* **Document source**
↓↓↓

Certaines servent exclusivement à espionner, d’autres à se faire de l’argent: la firme de cybersécurité Defensive Lab Agency nous explique tout.

Si votre sac Louis Vuitton ou vos Nike Air sont des contrefaçons, les risques encourus sont limités, à moins bien sûr de tomber sur la douane. La contrefaçon d’application mobile, une pratique désormais courante, est en revanche bien plus problématique.

Vols de données personnelles, publicités intempestives, rançons… Tout est possible: semblable à l’appli originale, la version falsifiée est une pilleuse sournoise et bien réalisée. Rencontre avec Esther Onfroy, cofondatrice de la firme de cybersécurité Defensive Lab Agency qui lutte contre cette nouvelle cybercriminalité.

Korii: Bonjour Defensive Lab Agency. Qui êtes-vous et quel est votre boulot?

Esther Onfroy: Defensive Lab Agency est une entreprise spécialisée en cybersécurité, principalement concernant celle des téléphones portables. Une des cofondatrices a précédemment créé Exodus Privacy et est spécialiste des questions de vie privée sur les mobiles.

Comment en êtes-vous venues à vous pencher sur les contrefaçons d’applications?

↑↑↑

* **Données recueillies**
↓↓↓

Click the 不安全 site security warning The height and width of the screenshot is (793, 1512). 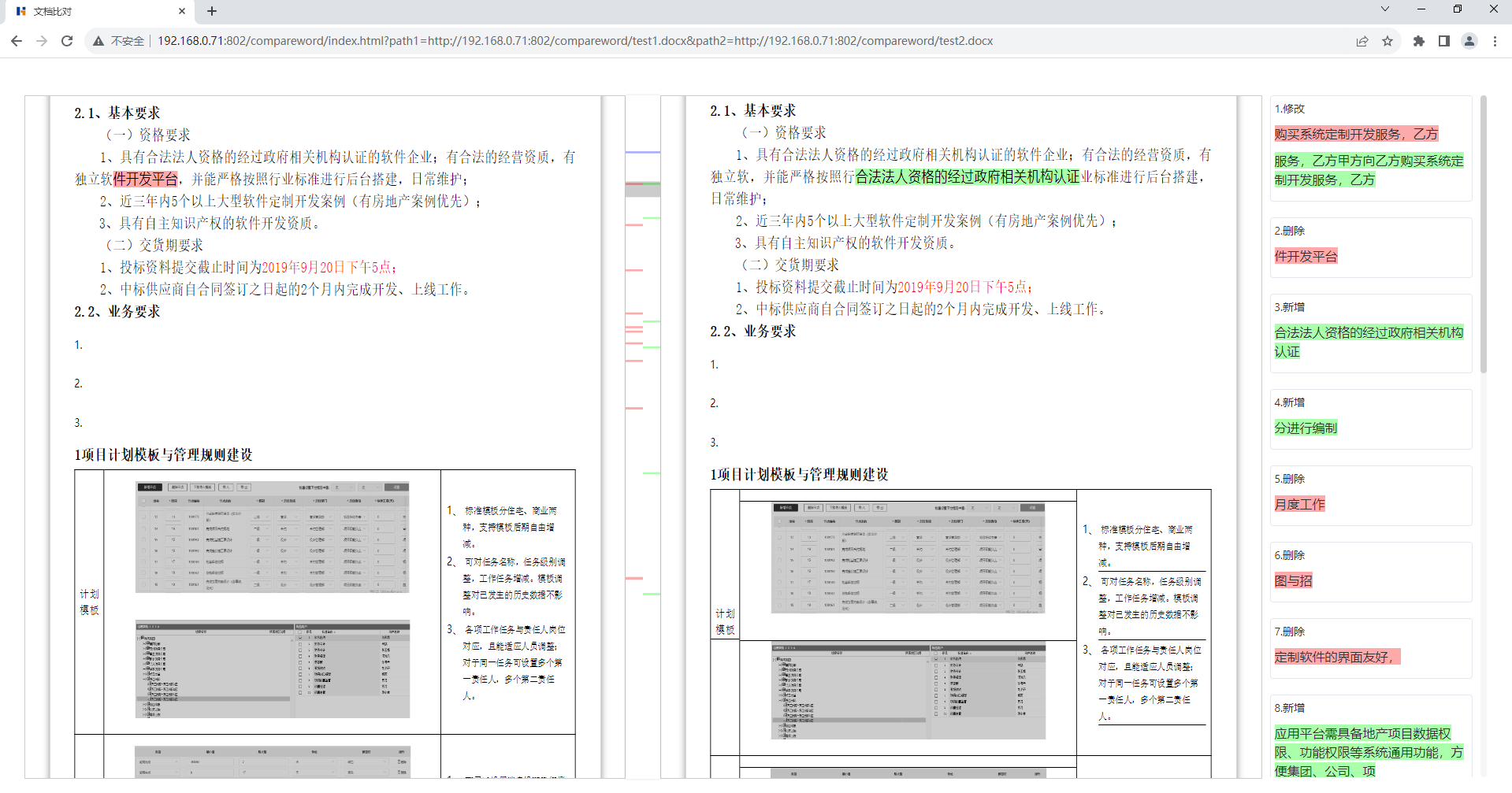pos(120,41)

↑↑↑

* **À faire**
(1) Recopiez le passage de l'article sur les applications contrefaites, de « Certaines servent exclusivement » à « bien plus problématique. », en changeant « douane » en « police ».
(2) Dites si chacune des affirmations suivantes est conforme à l'article sur les applications contrefaites. Répondez par oui ou non et citez les mots du texte qui tranchent.
(a) Defensive Lab Agency s'occupe surtout de la cybersécurité des téléphones portables.
(b) La contrefaçon d'application mobile est présentée comme une pratique rare.
(c) Les risques liés à un sac contrefait sont décrits comme limités.

* **Réponses par tâche**
(1)
Certaines servent exclusivement à espionner, d’autres à se faire de l’argent: la firme de cybersécurité Defensive Lab Agency nous explique tout.

Si votre sac Louis Vuitton ou vos Nike Air sont des contrefaçons, les risques encourus sont limités, à moins bien sûr de tomber sur la police. La contrefaçon d’application mobile, une pratique désormais courante, est en revanche bien plus problématique.

(2)
(a) Oui : « principalement concernant celle des téléphones portables ».
(b) Non : « une pratique désormais courante ».
(c) Oui : « les risques encourus sont limités ».